::: EXERCISE MATERIALS :::
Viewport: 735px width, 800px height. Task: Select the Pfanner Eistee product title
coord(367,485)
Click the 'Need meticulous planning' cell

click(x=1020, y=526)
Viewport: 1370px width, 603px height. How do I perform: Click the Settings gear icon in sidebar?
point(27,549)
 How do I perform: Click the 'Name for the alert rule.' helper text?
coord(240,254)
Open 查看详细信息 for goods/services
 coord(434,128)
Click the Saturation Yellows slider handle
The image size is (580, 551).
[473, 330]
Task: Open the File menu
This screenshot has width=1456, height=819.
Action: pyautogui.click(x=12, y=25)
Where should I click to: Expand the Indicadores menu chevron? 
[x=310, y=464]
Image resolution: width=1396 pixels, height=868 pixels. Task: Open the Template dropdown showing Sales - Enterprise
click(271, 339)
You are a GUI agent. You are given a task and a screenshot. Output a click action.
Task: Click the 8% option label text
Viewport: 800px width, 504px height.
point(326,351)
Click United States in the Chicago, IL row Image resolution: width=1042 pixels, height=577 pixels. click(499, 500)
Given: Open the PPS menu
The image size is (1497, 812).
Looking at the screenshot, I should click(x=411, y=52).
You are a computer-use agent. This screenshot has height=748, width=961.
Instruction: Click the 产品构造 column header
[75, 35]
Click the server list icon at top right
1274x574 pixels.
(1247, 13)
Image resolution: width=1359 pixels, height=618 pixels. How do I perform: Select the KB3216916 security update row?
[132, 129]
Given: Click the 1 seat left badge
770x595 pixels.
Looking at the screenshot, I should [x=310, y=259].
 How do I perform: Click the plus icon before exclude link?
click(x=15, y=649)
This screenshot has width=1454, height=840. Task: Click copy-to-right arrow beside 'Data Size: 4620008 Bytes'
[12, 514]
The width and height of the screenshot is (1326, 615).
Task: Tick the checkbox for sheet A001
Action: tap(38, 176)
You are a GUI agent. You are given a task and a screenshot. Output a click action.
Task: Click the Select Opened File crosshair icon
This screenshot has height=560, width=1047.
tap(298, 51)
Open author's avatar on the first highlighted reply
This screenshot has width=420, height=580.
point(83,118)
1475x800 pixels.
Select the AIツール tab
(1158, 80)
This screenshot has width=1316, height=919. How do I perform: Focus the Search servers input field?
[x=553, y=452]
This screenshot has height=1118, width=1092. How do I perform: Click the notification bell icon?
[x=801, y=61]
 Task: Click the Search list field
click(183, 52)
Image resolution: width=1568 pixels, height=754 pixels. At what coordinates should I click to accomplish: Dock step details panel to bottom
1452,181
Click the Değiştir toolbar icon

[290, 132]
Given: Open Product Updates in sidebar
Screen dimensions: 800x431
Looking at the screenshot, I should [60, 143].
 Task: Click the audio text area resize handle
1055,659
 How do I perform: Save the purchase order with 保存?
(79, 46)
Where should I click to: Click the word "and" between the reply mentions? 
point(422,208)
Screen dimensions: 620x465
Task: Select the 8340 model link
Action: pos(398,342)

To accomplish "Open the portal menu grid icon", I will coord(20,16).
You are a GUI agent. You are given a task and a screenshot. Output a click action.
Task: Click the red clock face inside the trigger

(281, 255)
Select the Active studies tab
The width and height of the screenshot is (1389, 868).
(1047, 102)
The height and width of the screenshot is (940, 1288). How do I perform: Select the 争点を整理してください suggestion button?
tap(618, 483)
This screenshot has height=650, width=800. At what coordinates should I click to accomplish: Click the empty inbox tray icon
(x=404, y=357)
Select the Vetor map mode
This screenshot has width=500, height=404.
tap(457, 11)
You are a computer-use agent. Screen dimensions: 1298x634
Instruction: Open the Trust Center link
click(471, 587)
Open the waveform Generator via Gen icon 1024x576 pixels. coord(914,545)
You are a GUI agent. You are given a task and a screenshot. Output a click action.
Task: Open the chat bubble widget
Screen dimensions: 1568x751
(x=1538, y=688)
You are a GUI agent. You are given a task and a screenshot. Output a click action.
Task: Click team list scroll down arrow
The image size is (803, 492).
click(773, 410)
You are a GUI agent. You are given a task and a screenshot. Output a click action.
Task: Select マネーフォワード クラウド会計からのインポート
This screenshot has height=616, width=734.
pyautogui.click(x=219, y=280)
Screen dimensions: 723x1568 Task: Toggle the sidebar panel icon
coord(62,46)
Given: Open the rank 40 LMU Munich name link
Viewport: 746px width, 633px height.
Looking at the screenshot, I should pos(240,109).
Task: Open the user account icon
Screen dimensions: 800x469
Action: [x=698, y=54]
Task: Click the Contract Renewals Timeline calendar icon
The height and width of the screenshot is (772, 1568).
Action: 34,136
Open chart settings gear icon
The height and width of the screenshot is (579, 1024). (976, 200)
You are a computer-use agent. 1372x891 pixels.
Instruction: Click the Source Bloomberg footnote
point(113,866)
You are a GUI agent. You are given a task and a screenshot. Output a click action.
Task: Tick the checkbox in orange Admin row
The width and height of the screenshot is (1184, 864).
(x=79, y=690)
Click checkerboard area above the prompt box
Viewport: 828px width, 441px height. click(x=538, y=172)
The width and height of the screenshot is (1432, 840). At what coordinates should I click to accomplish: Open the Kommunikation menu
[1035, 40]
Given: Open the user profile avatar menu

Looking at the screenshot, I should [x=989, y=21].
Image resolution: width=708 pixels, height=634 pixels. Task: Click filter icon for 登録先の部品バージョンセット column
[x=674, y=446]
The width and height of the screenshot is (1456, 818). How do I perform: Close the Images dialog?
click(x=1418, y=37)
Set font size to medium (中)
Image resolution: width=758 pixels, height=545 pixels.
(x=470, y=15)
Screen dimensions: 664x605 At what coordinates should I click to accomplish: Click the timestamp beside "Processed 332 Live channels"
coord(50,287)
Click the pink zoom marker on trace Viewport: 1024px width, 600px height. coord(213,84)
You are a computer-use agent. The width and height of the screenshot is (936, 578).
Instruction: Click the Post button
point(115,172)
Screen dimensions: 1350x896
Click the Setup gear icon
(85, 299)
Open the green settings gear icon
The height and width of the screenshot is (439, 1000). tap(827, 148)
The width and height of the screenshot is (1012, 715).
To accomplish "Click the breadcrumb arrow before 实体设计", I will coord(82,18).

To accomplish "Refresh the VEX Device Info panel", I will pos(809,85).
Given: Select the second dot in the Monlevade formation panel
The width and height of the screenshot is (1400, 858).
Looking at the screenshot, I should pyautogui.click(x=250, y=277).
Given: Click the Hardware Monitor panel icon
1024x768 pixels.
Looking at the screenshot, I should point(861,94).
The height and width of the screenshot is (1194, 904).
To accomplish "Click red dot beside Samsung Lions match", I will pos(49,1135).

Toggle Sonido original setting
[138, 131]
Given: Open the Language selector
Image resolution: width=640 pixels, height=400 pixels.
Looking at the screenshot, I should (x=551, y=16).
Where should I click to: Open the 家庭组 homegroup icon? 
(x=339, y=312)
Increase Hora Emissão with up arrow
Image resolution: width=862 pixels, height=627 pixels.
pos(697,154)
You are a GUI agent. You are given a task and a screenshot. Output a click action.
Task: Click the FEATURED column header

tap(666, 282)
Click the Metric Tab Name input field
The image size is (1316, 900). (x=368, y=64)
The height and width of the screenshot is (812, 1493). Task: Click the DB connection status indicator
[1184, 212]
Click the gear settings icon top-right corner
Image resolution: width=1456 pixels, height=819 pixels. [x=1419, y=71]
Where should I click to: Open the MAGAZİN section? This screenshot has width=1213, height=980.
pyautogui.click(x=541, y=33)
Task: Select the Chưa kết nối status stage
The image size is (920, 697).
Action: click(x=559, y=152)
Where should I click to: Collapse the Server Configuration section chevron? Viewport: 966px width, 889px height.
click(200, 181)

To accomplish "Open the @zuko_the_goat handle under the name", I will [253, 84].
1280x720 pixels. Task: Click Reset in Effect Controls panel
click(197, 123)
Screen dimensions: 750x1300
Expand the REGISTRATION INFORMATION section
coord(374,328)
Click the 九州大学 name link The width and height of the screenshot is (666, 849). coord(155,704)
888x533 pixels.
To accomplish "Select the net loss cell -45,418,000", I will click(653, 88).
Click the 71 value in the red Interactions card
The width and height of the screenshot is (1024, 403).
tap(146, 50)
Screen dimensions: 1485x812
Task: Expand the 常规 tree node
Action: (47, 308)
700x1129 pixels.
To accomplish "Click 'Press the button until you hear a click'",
:::
PROBLEM STATEMENT ▸ Copy out the lines of the listing above, starting at the one with "Open the green settings gear icon" and ending at the one with "coord(374,328)", including both of those lines.

EXERCISE ANSWER ▸
Open the green settings gear icon
The height and width of the screenshot is (439, 1000). tap(827, 148)
The width and height of the screenshot is (1012, 715).
To accomplish "Click the breadcrumb arrow before 实体设计", I will coord(82,18).

To accomplish "Refresh the VEX Device Info panel", I will pos(809,85).
Given: Select the second dot in the Monlevade formation panel
The width and height of the screenshot is (1400, 858).
Looking at the screenshot, I should pyautogui.click(x=250, y=277).
Given: Click the Hardware Monitor panel icon
1024x768 pixels.
Looking at the screenshot, I should point(861,94).
The height and width of the screenshot is (1194, 904).
To accomplish "Click red dot beside Samsung Lions match", I will pos(49,1135).

Toggle Sonido original setting
[138, 131]
Given: Open the Language selector
Image resolution: width=640 pixels, height=400 pixels.
Looking at the screenshot, I should (x=551, y=16).
Where should I click to: Open the 家庭组 homegroup icon? 
(x=339, y=312)
Increase Hora Emissão with up arrow
Image resolution: width=862 pixels, height=627 pixels.
pos(697,154)
You are a GUI agent. You are given a task and a screenshot. Output a click action.
Task: Click the FEATURED column header

tap(666, 282)
Click the Metric Tab Name input field
The image size is (1316, 900). (x=368, y=64)
The height and width of the screenshot is (812, 1493). Task: Click the DB connection status indicator
[1184, 212]
Click the gear settings icon top-right corner
Image resolution: width=1456 pixels, height=819 pixels. [x=1419, y=71]
Where should I click to: Open the MAGAZİN section? This screenshot has width=1213, height=980.
pyautogui.click(x=541, y=33)
Task: Select the Chưa kết nối status stage
The image size is (920, 697).
Action: click(x=559, y=152)
Where should I click to: Collapse the Server Configuration section chevron? Viewport: 966px width, 889px height.
click(200, 181)

To accomplish "Open the @zuko_the_goat handle under the name", I will [253, 84].
1280x720 pixels. Task: Click Reset in Effect Controls panel
click(197, 123)
Screen dimensions: 750x1300
Expand the REGISTRATION INFORMATION section
coord(374,328)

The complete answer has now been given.